WRITTEN TASKS –
**a.** Edit the magpie story from "Bo had left" through "came from there." so that "mantel" is replaced with "shelf", and write out that part.
**b.** Name every kind of bird mentioned in the magpie story.
**c.** Write the next part of the magpie story, picking up after its last sentence.

Start TEXT SECTION

Bo had left his mother a single request. He wanted to go out like a Jedi because of his lifelong love for all things "Star Wars." He asked to be cremated and to be taken back home. His ashes sit on the mantel in the family room in a box topped by the carved cameo of a Panther. He went to Modesto High, loved the school, and the box and symbol came from there.

Kathy's deteriorating condition and mood were blown away by a gust of wind last March. The wind knocked down a nest of baby doves and another with three magpies.

One semicrippled baby blackbird with a yellow beak was the only survivor.

It survived because Bankson got up every two hours to feed and nurture it. She named the bird George Rogers, after a ditchtender who was like a grandpa to her during her childhood on the family farm. The human Rogers had once offered 50 cents for every magpie Kathy and her siblings caught.

"When I got the magpie, I immediately thought of George," she said.

Bankson was moving again because she had "something to take care of."

George II still was in his nighttime roost, a large cage on a table near the kitchen. George spends nights indoors. It's his choice. "I noticed him pecking at the screens and windows trying to get in," Bankson said. That was after she turned him loose.

End TEXT SECTION
Start COLLECTED DATA

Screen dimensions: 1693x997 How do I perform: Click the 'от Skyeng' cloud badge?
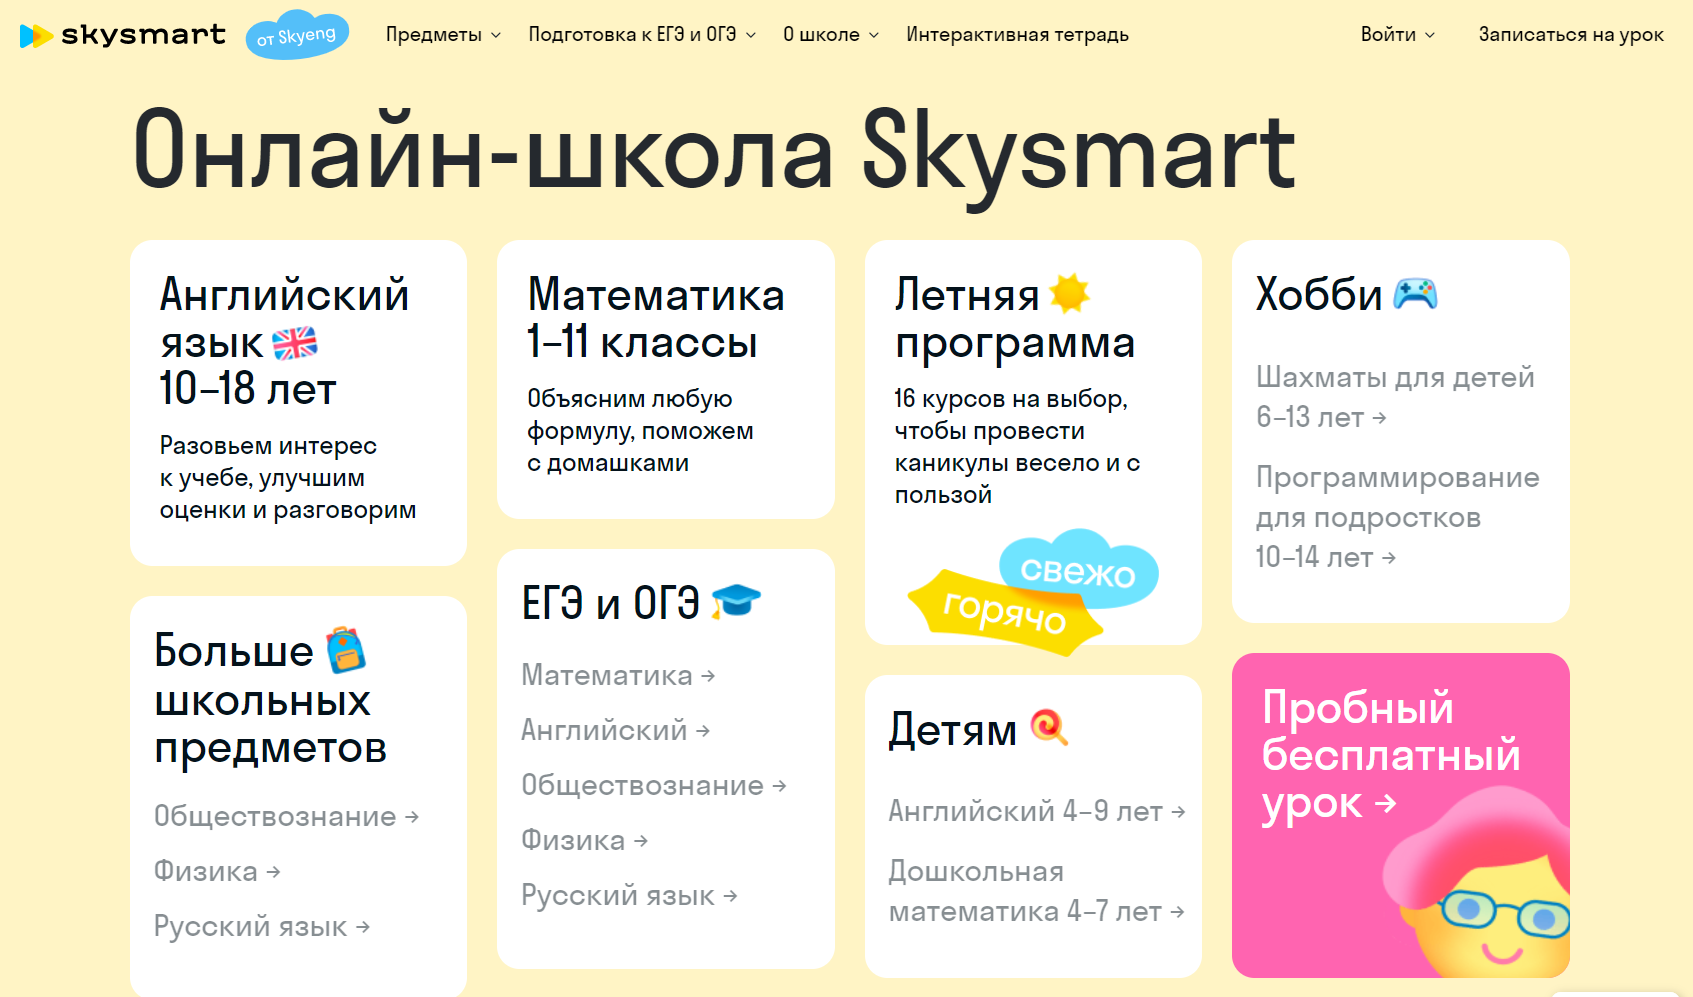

End COLLECTED DATA

RESULTS OF THE TASKS –
**a.**
Bo had left his mother a single request. He wanted to go out like a Jedi because of his lifelong love for all things "Star Wars." He asked to be cremated and to be taken back home. His ashes sit on the shelf in the family room in a box topped by the carved cameo of a Panther. He went to Modesto High, loved the school, and the box and symbol came from there.

**b.** doves, magpies, blackbird

**c.**
What George wants, George gets. She lets him go out each morning.

This morning, George was waiting on his night perch for guests.

George greeted his subjects without prompting. "Whatcha doing?"

Without thinking, the reply came, "I came to see a bird that can talk."

"Kiss, kiss," said the bird.

It was time to bow before a marvel.

George flew from his perch and lit on curtains in the dining room. He did what birds do.

Bankson shrugged off the blotch on her table. "It's only things. All that really matters is real estate and kids."

The blotch was cleaned so George wouldn't track everywhere he landed.

On the dining room table, he hopped up to look at an intruder sideways. He literally looked up one side and down the other. "Whatcha doing?"

Shaking my head with wonder and awe, I noticed George walks with a limp. Honest, he holds up his right leg when he can.

Bankson laughed. "Is it any wonder he captured my heart? He walks just like me."

The question is whether the gait is out of admiration for his host or because of an accident with kite string a few weeks ago.

Bankson's family likewise is enthralled with "the bird."

"When my dad calls, the first thing he asks is, 'How's the bird?' " she said.

Every once in a while, George picks up a coin, paper or other treasure and flies to the computer. He stores all his treasures behind the monitor.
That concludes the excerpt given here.